On Wed, 2016-03-23 at 19:05 +0000, George Dunlap wrote:
> On 18/03/16 19:05, Dario Faggioli wrote:
> > 
> > by using the sched_switch hook that we have introduced in
> > the various schedulers.
> > 
> > The key is to let the actual switch of scheduler and the
> > remapping of the scheduler lock for the CPU (if necessary)
> > happen together (in the same critical section) protected
> > (at least) by the old scheduler lock for the CPU.
> > 
> > This also means that, in Credit2 and RTDS, we can get rid
> > of the code that was doing the scheduler lock remapping
> > in csched2_free_pdata() and rt_free_pdata(), and of their
> > triggering ASSERT-s.
> > 
> > Signed-off-by: Dario Faggioli <dario.faggioli@citrix.com>
> Similar to my comment before -- in my own tree I squashed patches 6-9
> into a single commit and found it much easier to review. :-)
> 
I understand your point.

I'll consider doing something like this for v2 (that I'm just finishing
putting together), but I'm not sure I like it.

For instance, although the issue has the same roots and similar
consequences for all schedulers, the actual race is different between
Credit1 and Credit2 (RTDS is the same as Credit2), and having distinct
patches for each scheduler allows me to describe both the situations in
details, in their respective changelog, without the changelogs
themselves becoming too long (they're actually quite long already!!).

> One important question...
> > 
> > --- a/xen/common/schedule.c
> > +++ b/xen/common/schedule.c
> > 
> > @@ -1652,17 +1661,20 @@ int schedule_cpu_switch(unsigned int cpu,
> > struct cpupool *c)
> >          return -ENOMEM;
> >      }
> >  
> > -    lock = pcpu_schedule_lock_irq(cpu);
> > -
> >      SCHED_OP(old_ops, tick_suspend, cpu);
> > +
> > +    /*
> > +     * The actual switch, including (if necessary) the rerouting
> > of the
> > +     * scheduler lock to whatever new_ops prefers,  needs to
> > happen in one
> > +     * critical section, protected by old_ops' lock, or races are
> > possible.
> > +     * Since each scheduler has its own contraints and locking
> > scheme, do
> > +     * that inside specific scheduler code, rather than here.
> > +     */
> >      vpriv_old = idle->sched_priv;
> > -    idle->sched_priv = vpriv;
> > -    per_cpu(scheduler, cpu) = new_ops;
> >      ppriv_old = per_cpu(schedule_data, cpu).sched_priv;
> > -    per_cpu(schedule_data, cpu).sched_priv = ppriv;
> > -    SCHED_OP(new_ops, tick_resume, cpu);
> > +    SCHED_OP(new_ops, switch_sched, cpu, ppriv, vpriv);
> Is it really safe to read sched_priv without the lock held?
> 
So, you put down a lot more reasoning on this issue in another email,
and I'll reply in more length to that one.

But just about this specific thing.

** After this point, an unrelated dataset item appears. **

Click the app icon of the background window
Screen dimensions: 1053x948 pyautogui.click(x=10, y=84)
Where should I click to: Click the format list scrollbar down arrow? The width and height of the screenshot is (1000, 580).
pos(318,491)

We're in schedule_cpu_switch(), and
schedule_cpu_switch() is indeed the only function that changes the
content of sd->sched_priv, when the system is _live_. It both reads the
old pointer, stash it, allocate the new one, assign it, and free the
old one. It's therefore only because of this function that a race can
happen.

In fact, the only other situation where sched_priv changes is during
cpu bringup (CPU_UP_PREPARE phase), or teardown. But those cases are
not of much concern (and, in fact, there's no locking in there,
independently from this series).

Now, schedule_cpu_switch is called by:

1 cpupool.c  cpupool_assign_cpu_locked    268 ret = schedule_cpu_switch(cpu, c);
2 cpupool.c  cpupool_unassign_cpu_helper  325 ret = schedule_cpu_switch(cpu, NULL);

to move the cpu inside or outside from a cpupool, and in both cases, we
have taken the cpupool_lock spinlock already when calling it.

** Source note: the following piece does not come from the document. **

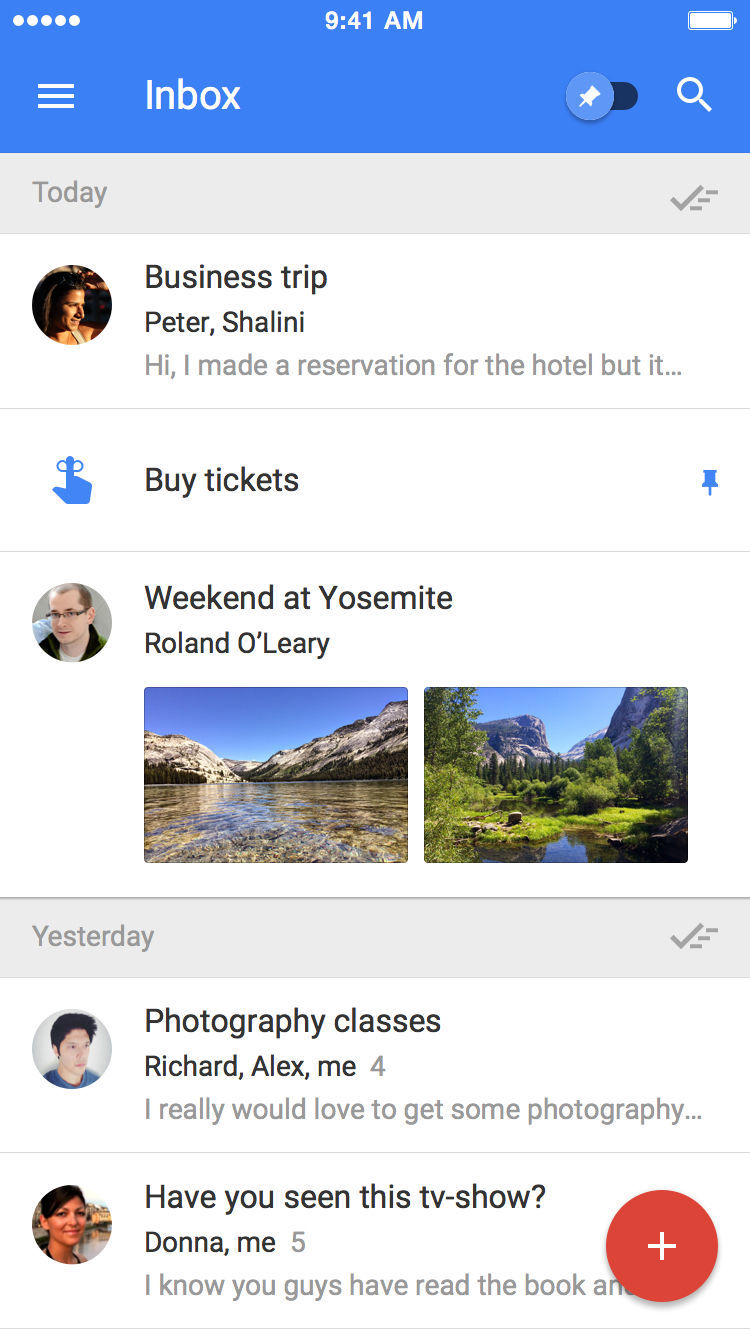This screenshot has height=1334, width=750.
Task: Unpin the Buy tickets reminder
Action: click(709, 483)
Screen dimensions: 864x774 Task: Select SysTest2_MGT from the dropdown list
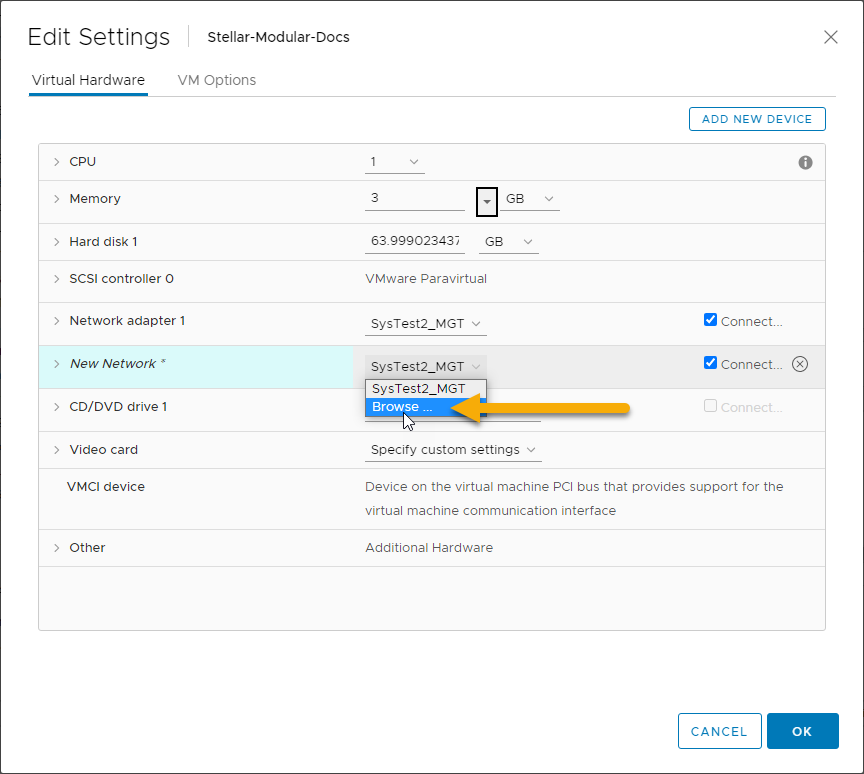point(418,388)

So, yes, it looks to me that sched_priv is safe to be manipulated like
the patch is doing... Am I overlooking something?

Thanks and Regards,
Dario
-- 
<<This happens because I choose it to happen!>> (Raistlin Majere)
-----------------------------------------------------------------
Dario Faggioli, Ph.D, http://about.me/dario.faggioli
Senior Software Engineer, Citrix Systems R&D Ltd., Cambridge (UK)


[-- Attachment #1.2: This is a digitally signed message part --]
[-- Type: application/pgp-signature, Size: 181 bytes --]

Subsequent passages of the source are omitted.